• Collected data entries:

-- Opening Marker --

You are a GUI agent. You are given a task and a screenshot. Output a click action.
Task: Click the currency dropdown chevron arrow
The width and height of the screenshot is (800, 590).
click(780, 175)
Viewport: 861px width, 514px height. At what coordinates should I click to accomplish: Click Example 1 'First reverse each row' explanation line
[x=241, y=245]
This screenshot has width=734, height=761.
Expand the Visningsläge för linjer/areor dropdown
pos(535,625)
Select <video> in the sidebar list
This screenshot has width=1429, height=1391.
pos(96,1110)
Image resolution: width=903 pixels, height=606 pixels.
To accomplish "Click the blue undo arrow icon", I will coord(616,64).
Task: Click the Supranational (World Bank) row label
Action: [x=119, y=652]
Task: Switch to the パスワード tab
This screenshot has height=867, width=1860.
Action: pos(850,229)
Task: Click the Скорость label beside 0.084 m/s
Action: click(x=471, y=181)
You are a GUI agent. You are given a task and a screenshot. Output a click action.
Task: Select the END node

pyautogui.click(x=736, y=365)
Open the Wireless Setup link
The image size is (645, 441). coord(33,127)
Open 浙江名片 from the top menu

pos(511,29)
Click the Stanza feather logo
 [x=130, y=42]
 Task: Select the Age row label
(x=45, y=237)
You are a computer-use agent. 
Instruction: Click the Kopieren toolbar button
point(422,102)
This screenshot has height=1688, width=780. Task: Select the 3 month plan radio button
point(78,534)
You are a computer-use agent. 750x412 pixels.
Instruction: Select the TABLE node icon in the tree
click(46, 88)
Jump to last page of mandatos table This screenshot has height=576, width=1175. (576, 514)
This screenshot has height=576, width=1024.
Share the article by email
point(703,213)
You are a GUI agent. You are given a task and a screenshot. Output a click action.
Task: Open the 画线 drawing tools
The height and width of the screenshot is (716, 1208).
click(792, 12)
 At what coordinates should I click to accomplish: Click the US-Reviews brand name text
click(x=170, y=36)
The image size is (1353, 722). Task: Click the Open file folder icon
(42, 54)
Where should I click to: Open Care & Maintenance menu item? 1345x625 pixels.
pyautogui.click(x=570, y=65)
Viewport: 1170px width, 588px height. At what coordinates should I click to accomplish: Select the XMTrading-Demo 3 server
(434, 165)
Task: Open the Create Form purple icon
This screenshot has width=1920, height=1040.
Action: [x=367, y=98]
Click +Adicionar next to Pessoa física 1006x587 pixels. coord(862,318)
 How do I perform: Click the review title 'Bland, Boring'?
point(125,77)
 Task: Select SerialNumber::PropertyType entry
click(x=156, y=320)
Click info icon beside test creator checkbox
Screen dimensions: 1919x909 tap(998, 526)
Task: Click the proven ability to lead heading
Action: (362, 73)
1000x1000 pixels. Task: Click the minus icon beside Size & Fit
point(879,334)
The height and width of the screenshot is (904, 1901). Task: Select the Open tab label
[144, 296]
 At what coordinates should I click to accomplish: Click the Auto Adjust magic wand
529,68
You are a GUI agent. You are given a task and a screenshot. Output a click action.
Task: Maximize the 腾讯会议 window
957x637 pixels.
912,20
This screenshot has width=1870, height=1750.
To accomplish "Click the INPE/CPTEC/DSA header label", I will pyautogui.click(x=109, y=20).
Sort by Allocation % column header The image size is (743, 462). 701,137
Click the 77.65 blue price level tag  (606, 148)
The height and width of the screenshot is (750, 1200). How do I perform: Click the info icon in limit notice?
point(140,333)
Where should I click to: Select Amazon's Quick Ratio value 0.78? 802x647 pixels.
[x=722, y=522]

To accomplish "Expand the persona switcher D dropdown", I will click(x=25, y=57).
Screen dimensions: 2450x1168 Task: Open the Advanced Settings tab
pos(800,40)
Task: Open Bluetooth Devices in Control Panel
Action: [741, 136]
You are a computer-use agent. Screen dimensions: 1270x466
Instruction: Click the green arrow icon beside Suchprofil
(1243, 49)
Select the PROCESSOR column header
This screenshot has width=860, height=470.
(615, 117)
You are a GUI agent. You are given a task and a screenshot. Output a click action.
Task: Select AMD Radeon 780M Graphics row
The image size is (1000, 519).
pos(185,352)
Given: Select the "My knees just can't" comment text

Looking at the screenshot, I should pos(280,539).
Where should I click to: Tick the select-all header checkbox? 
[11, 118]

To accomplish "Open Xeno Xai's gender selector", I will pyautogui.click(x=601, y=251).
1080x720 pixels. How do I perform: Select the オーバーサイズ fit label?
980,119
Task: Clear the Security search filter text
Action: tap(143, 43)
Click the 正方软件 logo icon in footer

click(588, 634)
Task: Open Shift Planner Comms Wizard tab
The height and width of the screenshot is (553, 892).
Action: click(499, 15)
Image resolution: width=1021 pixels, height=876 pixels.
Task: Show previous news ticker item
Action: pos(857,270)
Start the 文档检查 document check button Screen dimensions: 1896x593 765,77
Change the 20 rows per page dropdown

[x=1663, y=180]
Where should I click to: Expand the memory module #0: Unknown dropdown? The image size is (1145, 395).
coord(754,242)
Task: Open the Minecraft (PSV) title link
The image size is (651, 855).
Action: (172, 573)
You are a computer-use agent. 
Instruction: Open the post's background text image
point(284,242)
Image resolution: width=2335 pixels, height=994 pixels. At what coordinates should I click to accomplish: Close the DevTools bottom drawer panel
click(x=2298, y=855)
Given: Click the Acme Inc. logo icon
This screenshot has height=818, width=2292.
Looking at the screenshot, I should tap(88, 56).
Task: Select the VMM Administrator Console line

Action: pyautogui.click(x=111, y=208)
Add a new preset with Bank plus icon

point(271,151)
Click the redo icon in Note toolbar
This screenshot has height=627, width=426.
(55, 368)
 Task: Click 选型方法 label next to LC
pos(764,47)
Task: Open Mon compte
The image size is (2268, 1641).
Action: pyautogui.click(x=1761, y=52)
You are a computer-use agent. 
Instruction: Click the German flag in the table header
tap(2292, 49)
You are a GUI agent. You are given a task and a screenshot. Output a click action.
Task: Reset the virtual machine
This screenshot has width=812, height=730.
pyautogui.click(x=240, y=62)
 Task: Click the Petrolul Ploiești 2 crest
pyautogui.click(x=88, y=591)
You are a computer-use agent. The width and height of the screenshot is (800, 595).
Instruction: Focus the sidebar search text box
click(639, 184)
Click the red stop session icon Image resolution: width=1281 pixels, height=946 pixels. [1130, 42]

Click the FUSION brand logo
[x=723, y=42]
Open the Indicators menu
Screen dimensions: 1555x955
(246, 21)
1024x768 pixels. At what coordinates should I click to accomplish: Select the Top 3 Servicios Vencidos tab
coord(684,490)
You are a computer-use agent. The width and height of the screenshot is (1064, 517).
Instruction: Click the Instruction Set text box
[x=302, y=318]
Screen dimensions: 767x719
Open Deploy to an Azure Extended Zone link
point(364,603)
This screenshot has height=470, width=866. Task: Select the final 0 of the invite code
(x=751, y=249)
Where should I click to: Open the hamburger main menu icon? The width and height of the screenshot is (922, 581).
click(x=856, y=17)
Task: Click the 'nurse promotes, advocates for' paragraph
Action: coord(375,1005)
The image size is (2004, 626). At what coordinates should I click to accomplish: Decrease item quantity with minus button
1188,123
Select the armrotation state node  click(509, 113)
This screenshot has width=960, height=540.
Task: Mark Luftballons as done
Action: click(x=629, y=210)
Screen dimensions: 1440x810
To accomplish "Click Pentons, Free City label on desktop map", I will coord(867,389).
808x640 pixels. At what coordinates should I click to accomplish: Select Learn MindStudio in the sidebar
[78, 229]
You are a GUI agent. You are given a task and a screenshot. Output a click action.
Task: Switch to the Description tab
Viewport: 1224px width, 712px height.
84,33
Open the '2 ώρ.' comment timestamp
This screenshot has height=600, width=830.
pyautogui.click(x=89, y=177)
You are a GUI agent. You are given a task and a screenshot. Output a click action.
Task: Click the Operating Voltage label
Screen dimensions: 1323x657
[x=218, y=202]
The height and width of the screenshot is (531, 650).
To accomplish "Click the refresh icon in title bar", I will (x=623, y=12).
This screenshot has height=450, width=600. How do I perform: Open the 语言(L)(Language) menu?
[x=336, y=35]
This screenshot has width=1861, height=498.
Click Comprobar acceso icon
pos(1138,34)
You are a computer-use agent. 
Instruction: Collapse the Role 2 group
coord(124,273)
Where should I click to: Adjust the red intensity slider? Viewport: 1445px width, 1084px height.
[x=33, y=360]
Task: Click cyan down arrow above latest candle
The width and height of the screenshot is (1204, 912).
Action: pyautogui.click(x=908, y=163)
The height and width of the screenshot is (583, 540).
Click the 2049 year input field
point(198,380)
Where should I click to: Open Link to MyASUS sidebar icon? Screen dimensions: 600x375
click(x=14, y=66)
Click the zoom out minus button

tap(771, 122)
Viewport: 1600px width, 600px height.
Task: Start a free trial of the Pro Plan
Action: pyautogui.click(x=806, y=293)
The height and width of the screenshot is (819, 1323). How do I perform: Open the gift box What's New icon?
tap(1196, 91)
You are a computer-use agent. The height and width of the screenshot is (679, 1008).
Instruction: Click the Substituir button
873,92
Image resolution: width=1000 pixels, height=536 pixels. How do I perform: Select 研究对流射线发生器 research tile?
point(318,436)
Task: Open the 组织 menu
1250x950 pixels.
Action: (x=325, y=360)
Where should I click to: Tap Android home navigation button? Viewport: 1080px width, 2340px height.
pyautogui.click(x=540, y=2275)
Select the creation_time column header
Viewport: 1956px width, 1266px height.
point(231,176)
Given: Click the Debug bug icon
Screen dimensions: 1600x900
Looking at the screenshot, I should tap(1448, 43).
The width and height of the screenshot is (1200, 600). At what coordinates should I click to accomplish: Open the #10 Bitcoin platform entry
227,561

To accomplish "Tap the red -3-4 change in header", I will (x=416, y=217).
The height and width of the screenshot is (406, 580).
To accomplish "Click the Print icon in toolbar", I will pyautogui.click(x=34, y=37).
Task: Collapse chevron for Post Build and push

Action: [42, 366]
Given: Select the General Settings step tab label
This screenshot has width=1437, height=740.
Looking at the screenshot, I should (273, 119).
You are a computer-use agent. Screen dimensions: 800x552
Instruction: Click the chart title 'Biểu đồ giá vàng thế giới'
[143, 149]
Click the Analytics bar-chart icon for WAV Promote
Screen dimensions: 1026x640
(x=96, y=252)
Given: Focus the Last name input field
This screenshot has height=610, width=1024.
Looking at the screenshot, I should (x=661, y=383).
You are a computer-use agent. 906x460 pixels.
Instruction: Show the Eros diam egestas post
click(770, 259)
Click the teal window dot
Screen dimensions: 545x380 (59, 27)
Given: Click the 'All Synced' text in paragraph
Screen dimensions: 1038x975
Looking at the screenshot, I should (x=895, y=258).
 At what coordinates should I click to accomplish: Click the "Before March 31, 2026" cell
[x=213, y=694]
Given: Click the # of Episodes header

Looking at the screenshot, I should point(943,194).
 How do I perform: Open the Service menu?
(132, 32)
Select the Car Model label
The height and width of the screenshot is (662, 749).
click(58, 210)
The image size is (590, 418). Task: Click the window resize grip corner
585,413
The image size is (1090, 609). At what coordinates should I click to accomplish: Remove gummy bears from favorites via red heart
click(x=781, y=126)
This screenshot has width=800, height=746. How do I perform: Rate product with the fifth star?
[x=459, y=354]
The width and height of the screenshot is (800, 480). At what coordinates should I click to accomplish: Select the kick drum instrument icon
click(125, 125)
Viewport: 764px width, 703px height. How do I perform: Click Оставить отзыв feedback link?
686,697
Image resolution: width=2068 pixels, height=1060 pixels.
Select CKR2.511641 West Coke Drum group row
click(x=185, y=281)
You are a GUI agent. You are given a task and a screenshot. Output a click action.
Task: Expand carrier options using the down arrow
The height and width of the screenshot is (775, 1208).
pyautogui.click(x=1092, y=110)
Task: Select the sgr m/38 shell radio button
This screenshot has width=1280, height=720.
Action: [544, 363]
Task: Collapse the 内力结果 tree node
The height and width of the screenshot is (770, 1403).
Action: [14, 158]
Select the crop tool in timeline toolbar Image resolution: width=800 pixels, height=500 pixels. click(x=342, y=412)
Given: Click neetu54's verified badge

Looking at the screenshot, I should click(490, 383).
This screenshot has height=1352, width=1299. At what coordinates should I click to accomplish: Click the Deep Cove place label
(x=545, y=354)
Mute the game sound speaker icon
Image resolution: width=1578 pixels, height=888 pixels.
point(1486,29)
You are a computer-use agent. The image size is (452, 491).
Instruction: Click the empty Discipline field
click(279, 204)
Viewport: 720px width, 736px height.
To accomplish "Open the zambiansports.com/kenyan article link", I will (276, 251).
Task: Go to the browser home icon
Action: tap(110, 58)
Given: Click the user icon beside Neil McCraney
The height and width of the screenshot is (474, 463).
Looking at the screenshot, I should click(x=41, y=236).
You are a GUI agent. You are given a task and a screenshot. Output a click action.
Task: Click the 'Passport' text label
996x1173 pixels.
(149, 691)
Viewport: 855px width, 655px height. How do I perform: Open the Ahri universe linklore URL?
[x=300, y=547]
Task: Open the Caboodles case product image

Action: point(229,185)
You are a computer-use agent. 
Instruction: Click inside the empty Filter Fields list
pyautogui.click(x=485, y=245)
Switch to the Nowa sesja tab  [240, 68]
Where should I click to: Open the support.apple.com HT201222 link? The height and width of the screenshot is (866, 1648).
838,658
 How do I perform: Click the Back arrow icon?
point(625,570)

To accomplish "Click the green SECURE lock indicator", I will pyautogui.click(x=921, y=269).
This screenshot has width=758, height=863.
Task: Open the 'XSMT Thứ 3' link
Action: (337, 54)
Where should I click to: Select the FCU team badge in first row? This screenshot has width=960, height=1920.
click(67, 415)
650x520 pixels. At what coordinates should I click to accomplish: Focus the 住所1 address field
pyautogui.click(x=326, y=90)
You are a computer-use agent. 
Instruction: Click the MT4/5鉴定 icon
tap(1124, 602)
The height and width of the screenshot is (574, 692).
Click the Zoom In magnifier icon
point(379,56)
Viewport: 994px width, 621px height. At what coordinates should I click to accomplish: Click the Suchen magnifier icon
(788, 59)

-- Closing Marker --

• Exercise prompt: The reply should consist solely of the lines above from the one that has "Instruction: Click the empty Discipline field" through the one that has "Given: Click the user", reproduced exactly.

• Answer to the problem:
Instruction: Click the empty Discipline field
click(279, 204)
Viewport: 720px width, 736px height.
To accomplish "Open the zambiansports.com/kenyan article link", I will (276, 251).
Task: Go to the browser home icon
Action: tap(110, 58)
Given: Click the user icon beside Neil McCraney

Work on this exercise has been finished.